La plupart de ces espèces sont ornementales mais j'en signalerai une à intérêt condimentaire Vanilla planifolia (vanille) qui est une herbe grimpante des régions tropicales, dont la capsule non mûre contient la vanilline qui est un stimulant digestif, cholérétiqueléger et utilisé pour masquer les odeurs désagréables.

 

 


 

Clé des ordres de commelinidae

 

 

 

1. Périanthe sépaloïde ou réduit, fleurs discrètes regroupées en inflorescence (pseudanthe).

 

   2. Les Arécales sont des arbres mégafoliés, spathiflores.

 

   2. Les Poales sont des herbes angustifoliées, fleurs à périgone scarieux, constitué de tépales sclérenchymateux (de couleur paille).

 

1. Périanthe bien développé et fleurs bien individualisées.

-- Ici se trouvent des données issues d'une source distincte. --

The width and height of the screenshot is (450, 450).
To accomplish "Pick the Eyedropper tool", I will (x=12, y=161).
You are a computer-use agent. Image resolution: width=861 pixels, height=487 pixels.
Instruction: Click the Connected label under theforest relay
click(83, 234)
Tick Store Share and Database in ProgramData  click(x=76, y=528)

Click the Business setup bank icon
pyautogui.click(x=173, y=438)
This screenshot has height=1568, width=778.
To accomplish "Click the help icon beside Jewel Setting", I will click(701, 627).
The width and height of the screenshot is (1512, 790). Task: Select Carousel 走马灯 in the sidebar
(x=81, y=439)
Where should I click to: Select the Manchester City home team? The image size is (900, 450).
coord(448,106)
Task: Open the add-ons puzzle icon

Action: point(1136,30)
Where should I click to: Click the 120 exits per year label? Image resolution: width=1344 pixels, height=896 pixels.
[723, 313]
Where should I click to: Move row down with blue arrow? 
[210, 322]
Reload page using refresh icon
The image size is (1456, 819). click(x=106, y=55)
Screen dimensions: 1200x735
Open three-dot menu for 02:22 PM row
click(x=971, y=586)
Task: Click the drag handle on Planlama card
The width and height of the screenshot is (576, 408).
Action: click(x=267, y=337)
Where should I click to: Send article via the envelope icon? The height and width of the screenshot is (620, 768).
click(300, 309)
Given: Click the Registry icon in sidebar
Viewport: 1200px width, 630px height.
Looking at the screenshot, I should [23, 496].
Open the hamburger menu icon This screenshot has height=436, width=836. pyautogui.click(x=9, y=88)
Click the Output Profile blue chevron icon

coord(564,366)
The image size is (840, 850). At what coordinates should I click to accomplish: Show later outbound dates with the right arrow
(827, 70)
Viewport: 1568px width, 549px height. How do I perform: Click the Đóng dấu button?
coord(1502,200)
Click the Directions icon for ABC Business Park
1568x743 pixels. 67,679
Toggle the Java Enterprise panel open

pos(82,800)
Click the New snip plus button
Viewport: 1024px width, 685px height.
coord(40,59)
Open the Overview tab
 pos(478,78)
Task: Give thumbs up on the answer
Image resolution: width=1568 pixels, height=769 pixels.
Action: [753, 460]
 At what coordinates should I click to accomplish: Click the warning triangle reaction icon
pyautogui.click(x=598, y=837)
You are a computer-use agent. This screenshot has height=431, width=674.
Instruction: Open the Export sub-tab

Les fleurs sont à périanthe complet constitué d'un calice vert avec 3 sépales et d'une corolle parenchymateuse avec 3 pétales.

 

   2. Les Commelinales sont des herbacées acaules à feuilles souvent en rosettes basales, parallélinervurées; l'androcée est trimère.

 

   2. Les Zingibérales sont de grandes herbacées caulescentes à feuilles pennatinervurées.

 

ce chapitre n'est pas encore fini. Il y a encore beaucoup de travail à faire dessus, mais je vous livre déjà l'essentiel et dès que j'ai du temps, je l'achève comme promis avant la fin du mois. En attendant, digérez donc tout ça ou baladez vous dans cette flore webesque.